TEXTO:
------------------------------

Em algum ponto da longa estruturação dessa revista, decidiu-se por algumas colunas fixas e me propus a escrever uma que, a princípio, seria sobre lançamentos de música. A ideia surgiu da sensação coletiva de que toda a semana eu estou comentando sobre algum álbum diferente que ninguém ouviu. Durante o desenvolvimento do projeto a ideia da coluna se expandiu para um espaço para comentar sobre tudo o que gosto de falar, que será, espero, basicamente música e cinema. Quase como uma coluna de cultura, mas prefiro dar um tempo para ver em qual linguagem ela se desenvolve.

------------------------------

LINHAS DE DADOS:

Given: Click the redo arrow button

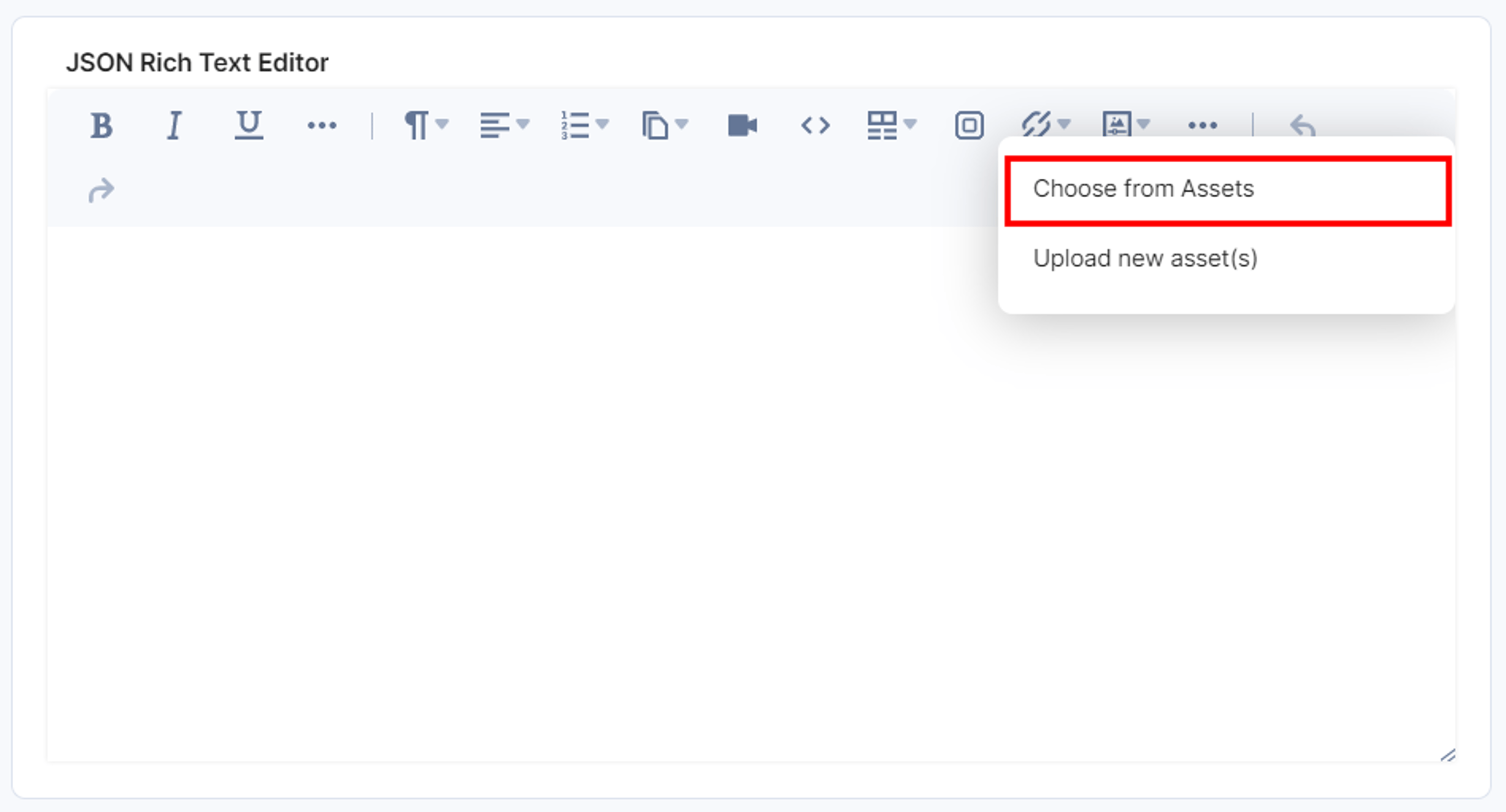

------------------------------

COMPLETE O SEGUINTE:
(1) No texto sobre a coluna da revista, de onde veio a ideia de escrever sobre lançamentos de música? Responda em uma a três frases.
(2) Prossiga com o texto sobre a coluna da revista a partir da última frase apresentada.

RESPOSTAS POR TAREFA:
(1) A ideia veio da sensação coletiva de que, toda semana, quem escreve está comentando algum álbum diferente que ninguém ouviu.

(2)
Precisei então de um nome, decidi homenagear (ou roubar que seja) meu álbum favorito do Pavement, Brighten the corners, dá conta da ideia de chamar a atenção para o que considero que merece mas também remete a tudo o que o Pavement representa: uma banda que sempre pareceu a beira de estourar comercialmente mas nunca o fez porque, em essência, não o quis, mas que de alguma forma cantavam sobre estourar comercialmente, então outras bandas copiaram, e essas sim estouraram. Havia um espírito de falar apenas sobre o que bem entender, de forma tão complicada quanto quiserem e essa talvez seja a maior qualidade que uma revista pode ter.
Para a primeira edição, um número 0, um primeiro teste de linguagem, peguei alguns dos álbuns que o primeiro semestre deixou vontade em mim de falar sobre. Queria falar de lançamentos mas me afastar de uma lista de melhores – por mais que goste de todos – e abrir esse espaço com músicas que fiquei com o sentimento que não foram discutidas como mereciam e que eu teria alguma palavra para escrever sobre, sem a exaustão de chegar atrasado para um trem que já passou que seria pegar os lançamentos com grande veiculação.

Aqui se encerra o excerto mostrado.